6 thoughts on “CBO Bolsters Baucus Health Care Reform Plan

  1. Why are we destroying a health system that 85% of the people like alot for 15% of the market? Why can’t they simply provide a system to help the fifteen percent? The answer is simple. This really is not about helping anyone. This is strictly about taking over. And under that pretense, the health care proposed by anyone in Washington is a bad thing for the United States of America. It will cost more, provide worst services, limit choice, be worse for seniors, at a much high cost (yes, worth saying twice), and drive down innovation in the health care field.

  2. I am curious to know which health insurance plans will be taxed. As we all know, there really isn’t such a thing as a “Cadillac Plan,” perhaps with the exception of the lifetime coverage members of Congress receive. The cynic in me says that any plan with decent out-of network coverage will be subject to taxation.

    • I don’t know if this answers your question but it’s an excerpt from the Baucus Proposal. Also members of Congress receive the same health benefits as all other Federal Employees.

      “Chairman’s Mark
      The Chairman‘s Mark imposes an excise tax on insurers if the aggregate value of employer-sponsored health coverage for an employee exceeds a threshold amount. The tax is equal to 35 percent of the aggregate value that exceeds a threshold amount. The threshold amount is $8,000 for individual coverage and $21,000 for family coverage for 2013. The threshold amounts are indexed to the Consumer Price Index for Urban Consumers (CPI-U) as determined by the Department of Labor beginning in 2014. The excise tax is imposed pro rata on the issuers of the insurance. In the case of a self-insured group health plan, a Health FSA, an HRA, the excise tax is paid by the plan administrator. Where the employer acts as plan administrator to a self-insured group health plan, a Health FSA, or an HRA and with respect to employer contributions to an HSA, the excise tax is paid by the employer.
      In determining the amount by which the value of employer sponsored health insurance coverage exceeds the threshold amount, the aggregate value of all employer-sponsored health insurance coverage is taken into account, including coverage in the form of reimbursements under a Health FSA or an HRA, employer contributions to an HSA, and coverage for dental, vision, and other supplementary health insurance coverage.”

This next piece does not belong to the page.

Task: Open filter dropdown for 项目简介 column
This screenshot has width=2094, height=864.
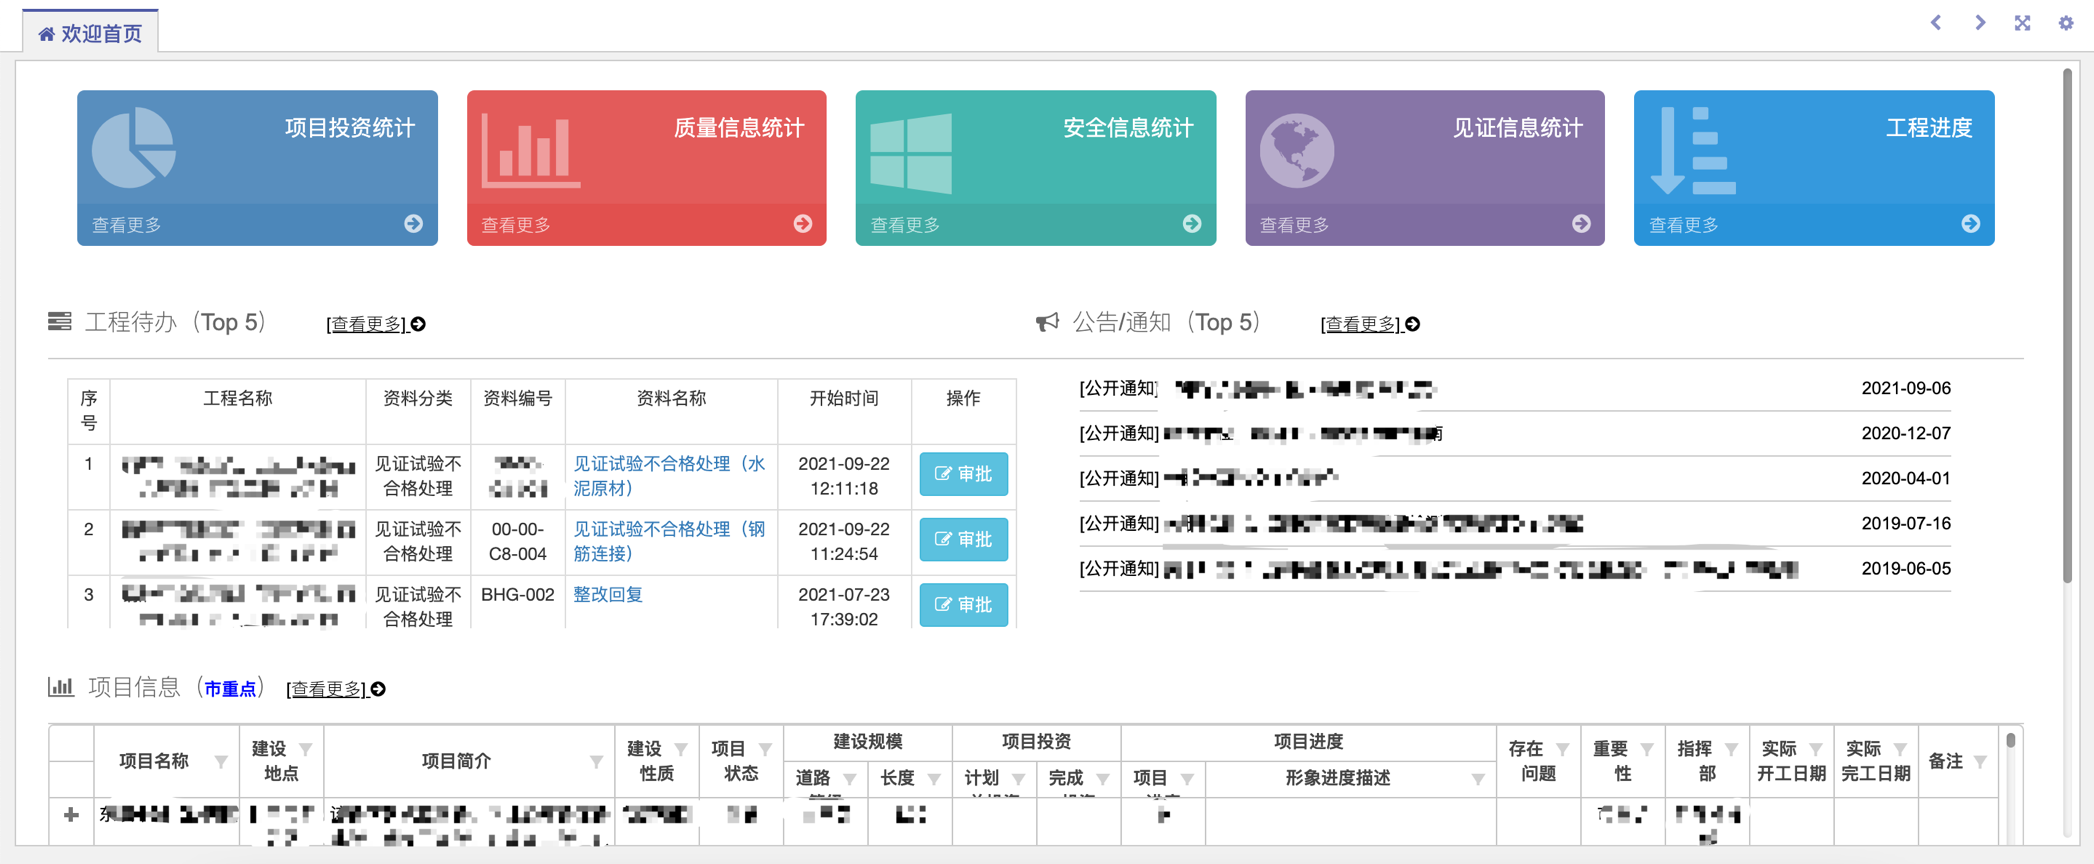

  3. I watched the “Countdown” clip and am somewhat perplexed. My understanding of the Bill was that individuals or families who earned up to 300% of the Federal Poverty Level would be entitled to tax credits up to 13% of their gross income. Did I miss the section where the Bill mandates a 13% premium?
    The other item I must have misunderstood was the section on out-of-pocket expenses. Mr. Olbermann stated that the total out-of pocket expenses could be as high as 11K; it is my understanding that under the Baucus Bill the total out-of-pocket expenses would amount to about 6K(1/2 HSA Maximum). Did I get that one wrong too?